Cigna Leads $50M Round of Financing for Omada Health


The collaboration between a digital behavioral health provider and an insurer comes as CMS admits challenges setting up the Medicare Diabetes Prevention Program.

The health insurer Cigna today led a $50 million round of financing for Omada Health. The San Francisco-based digital health provider is among the technology companies that offers CDC’s National Diabetes Prevention Program (DPP), which is poised to be part of Medicare in 2018.

A statement released by the companies said Cigna-administered health plans will gain “no-cost access” to Omada’s digital behavioral health programs as a “fully covered preventive benefit.” However, the partnership is non-exclusive, which frees Omada to pursue arrangements with other payers. (Kaiser Permanente and Humana have also invested in Omada Health, according to a recent report.)

“Cigna is one of the most forward-thinking health service companies in the United States,” Omada CEO Sean Duffy said in a statement. “We love when our commercial partners invest, and Cigna’s lead on this fund-raising round is further validation that Omada’s behavior change approach to chronic disease is driving real results in the real world.”

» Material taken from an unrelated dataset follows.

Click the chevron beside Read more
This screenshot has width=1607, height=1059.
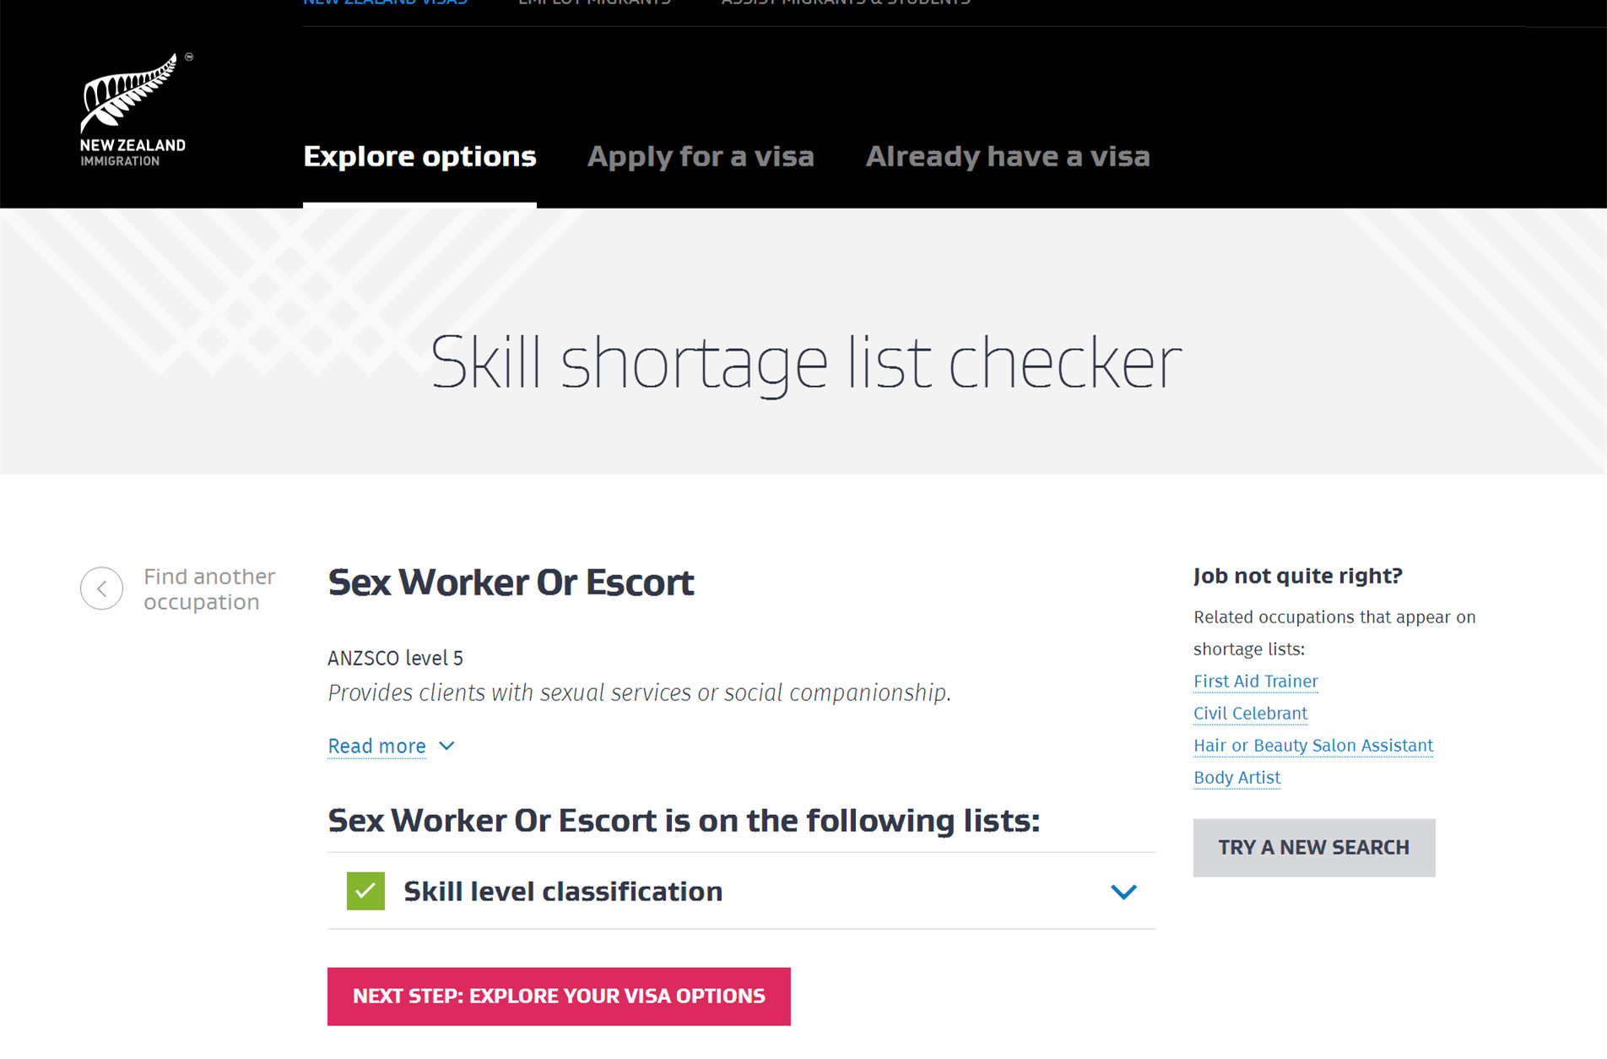tap(447, 746)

In the joint statement, Cigna Chief Medical Officer Alan M. Muney, MD, MHA, said the transaction would continue the company’s practice of using behavior science to change habits and improve health. “Our work with Omada will further that expertise,” Muney said. “This relationship is more than an investment or simple collaboration—it’s an important step toward the future state of healthcare.”

Omada is among several companies competing in the crowded field of digital behavioral health, which seeks to leverage platforms consumers use every day—such as laptops and smartphones—to help them engage in healthy habits with support from coaches, access to personal health data, and better information about healthy food choices.

While payers have often called for greater focus on prevention to avoid skyrocketing costs of chronic disease, they have not always followed through with coverage for digital health platforms. In part, this is affected by the newness of processes for approving digital solutions, compared with longstanding protocols for approving drugs and devices.

For example, an official with CMS told an audience at last week’s meeting of the American Diabetes Association that the main challenge with getting Medicare’s DPP off the ground is creating new systems for billing and performance-based payment models from the ground up.

Preventing diabetes is a concern for both commercial payers and for Medicare, as the disease is blamed for an annual tab of $245 billion in healthcare costs and lost productivity. Already, $1 in $3 in Medicare is spent on diabetes, and that share will only grow without dramatic steps to reverse long-term trends in obesity, poor diet, and lack of exercise.

The National DPP was shown in a clinical trial to reduce the progression to diabetes by 58%. A recent analysis of 4 years’ of results that appeared in Diabetes Care showed promising results while pinpointing areas for improvement.